The pipeline should catch the bad change and pass the good one. If it doesn't catch the bad change, or if it blocks the good change, something is misconfigured.
Step 3: Document the pipeline
Update the project's CLAUDE.md to include the pipeline architecture. Tell Claude:
Update CLAUDE.md to add a CI/CD Pipeline section. Document:
1. What the pipeline does (lint, test, migration check, build, staging, production deploy, notification)
2. Where the workflow file lives (.github/workflows/ci.yml)
3. How secrets are managed (GitHub Secrets, never in code or logs)
4. The deployment window constraint (processing hours 6AM-7PM WAT)
5. How to verify the pipeline is working (push a failing test, confirm it blocks)
The YAML file itself is a quality contract -- anyone who reads it knows what the team requires. The CLAUDE.md documentation explains why each step exists and what it protects. Both are communication artifacts.
Step 4: Document the MCP connection
Add MCP documentation to CLAUDE.md:
Add an MCP Configuration section to CLAUDE.md.
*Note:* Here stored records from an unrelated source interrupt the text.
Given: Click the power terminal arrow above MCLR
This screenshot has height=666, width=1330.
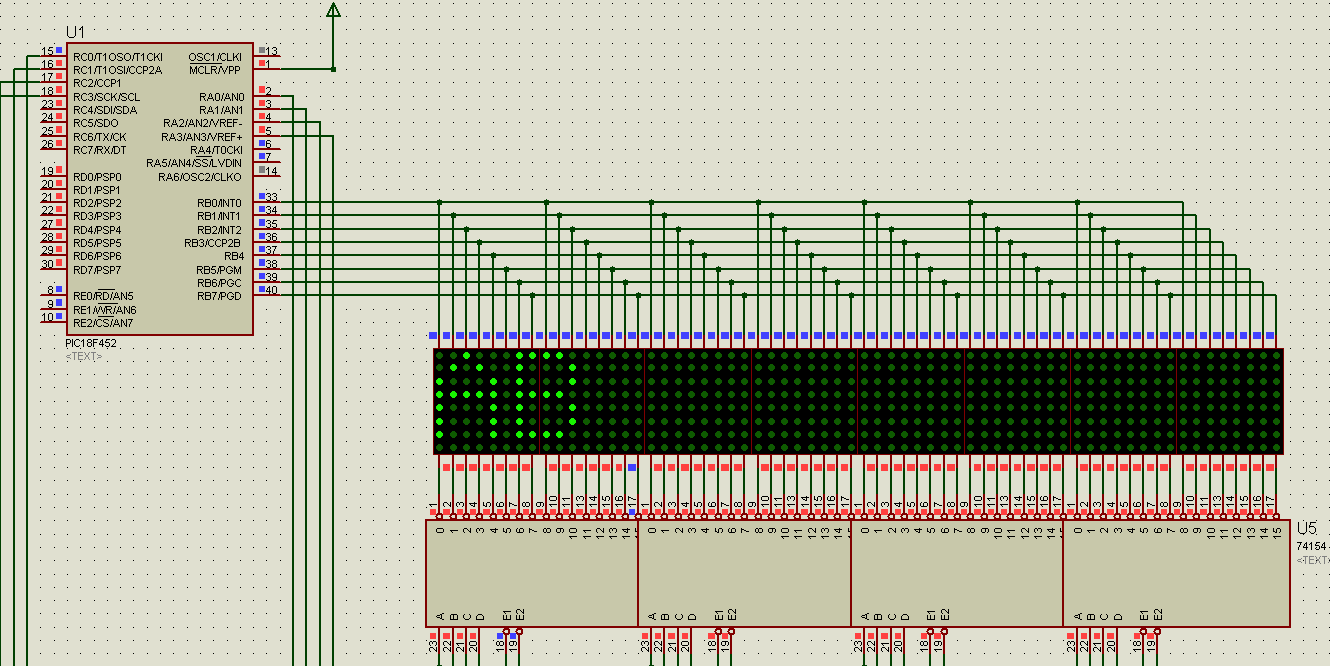Looking at the screenshot, I should (333, 10).
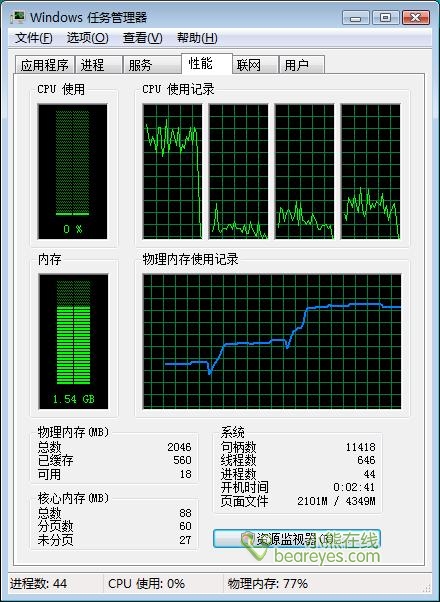This screenshot has height=602, width=440.
Task: Open the 选项(O) menu
Action: click(88, 38)
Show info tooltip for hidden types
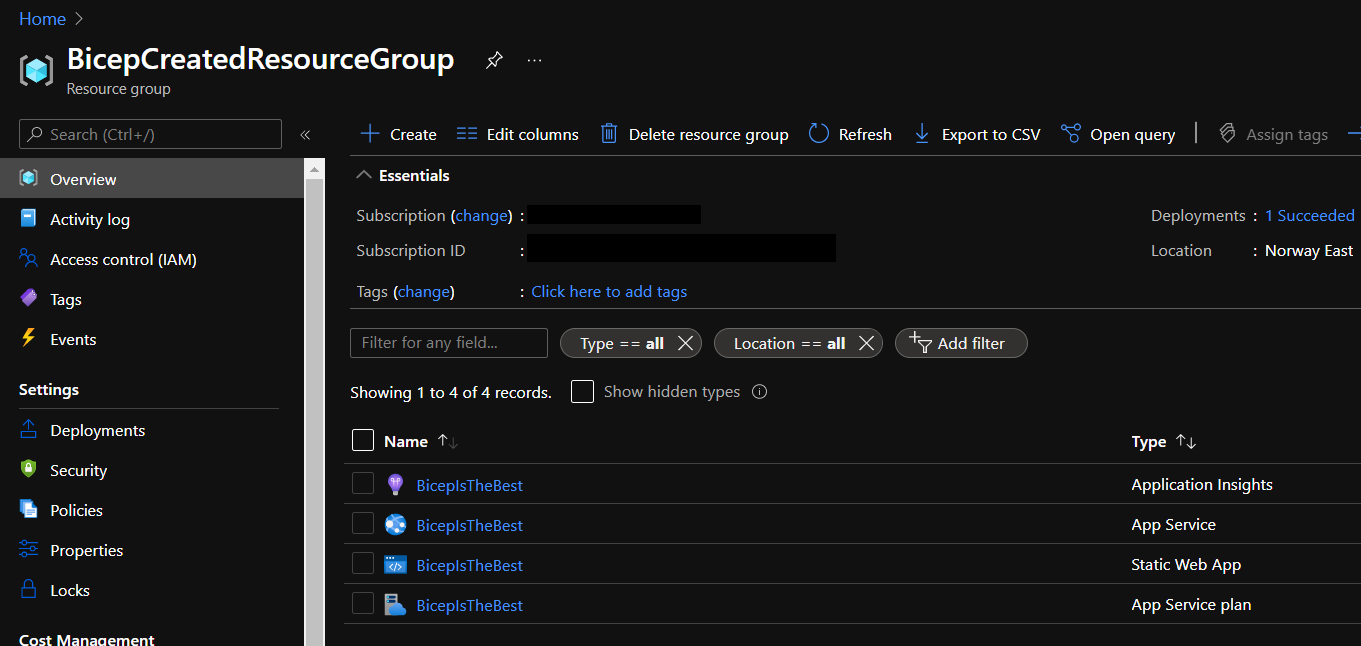Viewport: 1361px width, 646px height. pos(759,392)
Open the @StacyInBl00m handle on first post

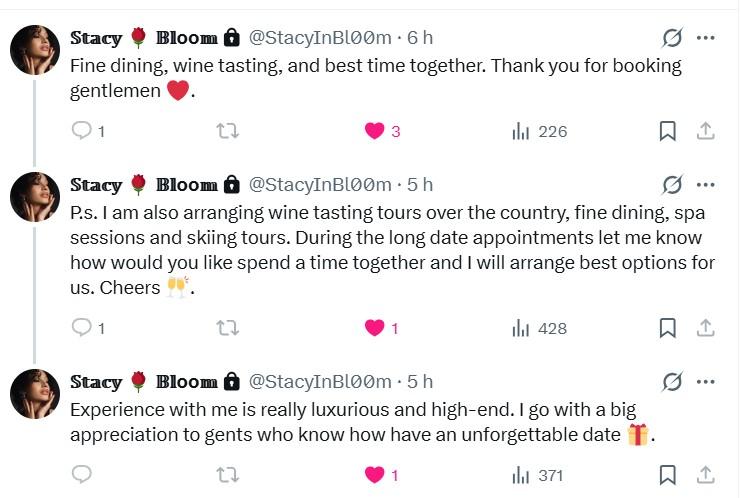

Document:
1. What the PostgreSQL MCP server does (connects Claude to the database for direct schema access)
2. Where the configuration lives (.claude/settings.local.json)
3. The connection is read-only
4. Known database quirks (French/English column naming inconsistency)
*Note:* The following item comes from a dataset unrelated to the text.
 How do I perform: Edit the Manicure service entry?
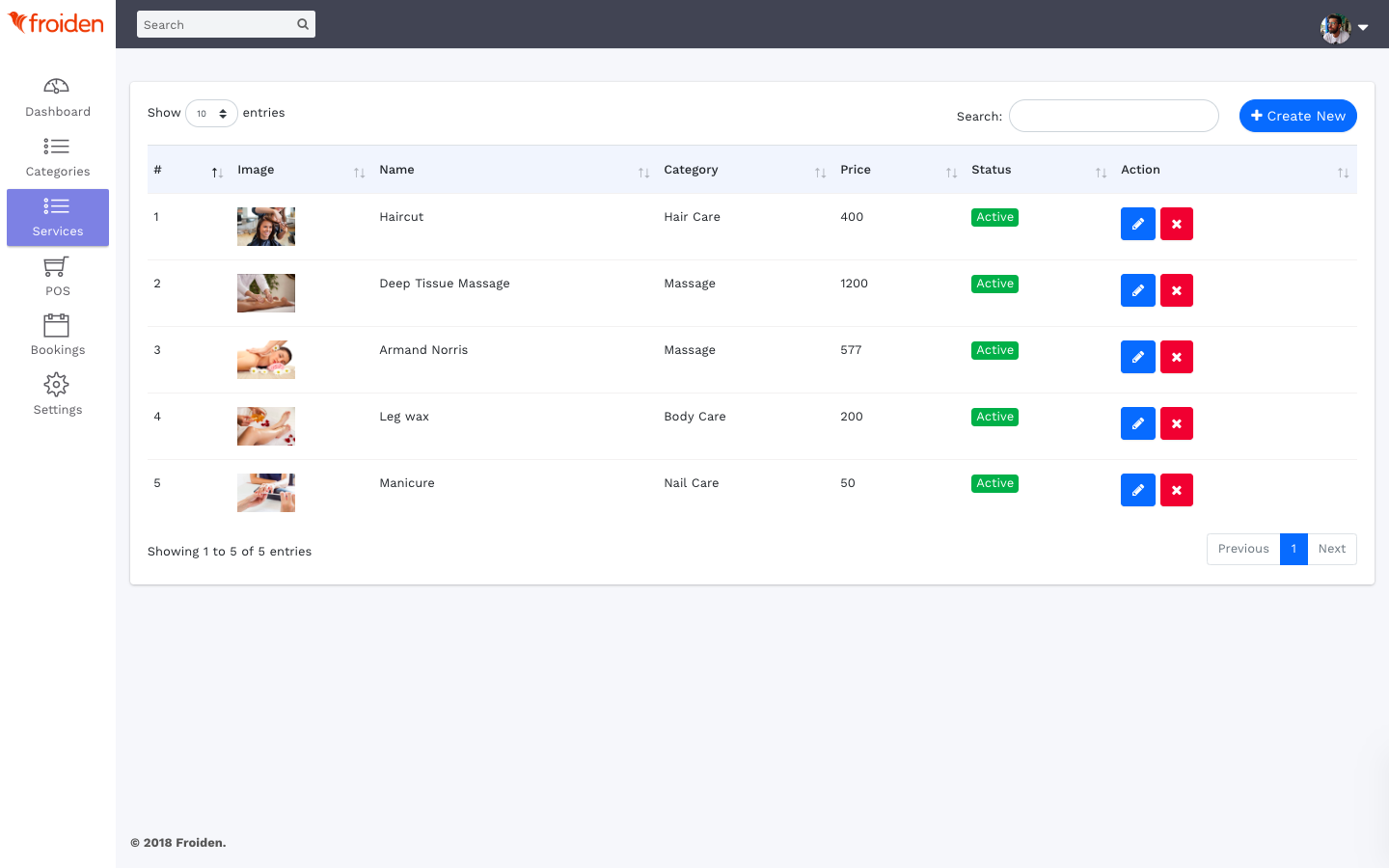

5. Scoping guidance (ask specific questions, avoid broad table scans)
This documentation serves the next developer -- or the next AI session. Without it, someone will reconfigure the MCP connection from scratch or, worse, connect with write access.
Step 5: Push to GitHub
Make sure everything is committed and pushed. The repository should have a clean commit history telling the story of what was built:
- Initial codebase (the existing tracking system)
- CI/CD pipeline with quality gates
- Secrets management
- Database migration checks
- MCP server connection
- Pipeline hardening (notifications, staging, deployment window)
- Documentation
Check the GitHub repository page. The pipeline badge should show green. The file structure should include .github/workflows/ci.yml and the .claude/ configuration directory.
Step 6: Client summary
Send Aminata a summary of what was built. She doesn't need technical details about YAML syntax or MCP protocols. She needs to know:
- Every code change is now automatically tested before it goes live
- If a test fails, the change is blocked -- no broken code reaches production
- The pipeline warns about deployments during processing hours
- She gets a notification whenever a deployment happens
- The developers' AI tools now connect to the database directly -- they won't need to ask her about the tables anymore
- A migration check catches database-breaking changes before they reach production
Aminata asks: "What about next season? We're scaling from 500 to 800 tonnes. More batches, more shipments, maybe more developers. Will this hold up?"
The answer is in the pipeline's design. The quality gates don't care about volume -- they test whether the code works, not how much data flows through it. More developers means more pull requests, which means the pipeline runs more often, which means more changes are caught before they reach production. The infrastructure scales with the team.
Check: The repository on GitHub has a passing pipeline run. The CLAUDE.md includes pipeline and MCP documentation. The README describes the CI/CD setup. Green pipeline badge. CLAUDE.md has sections for pipeline architecture and MCP configuration. README has CI/CD section.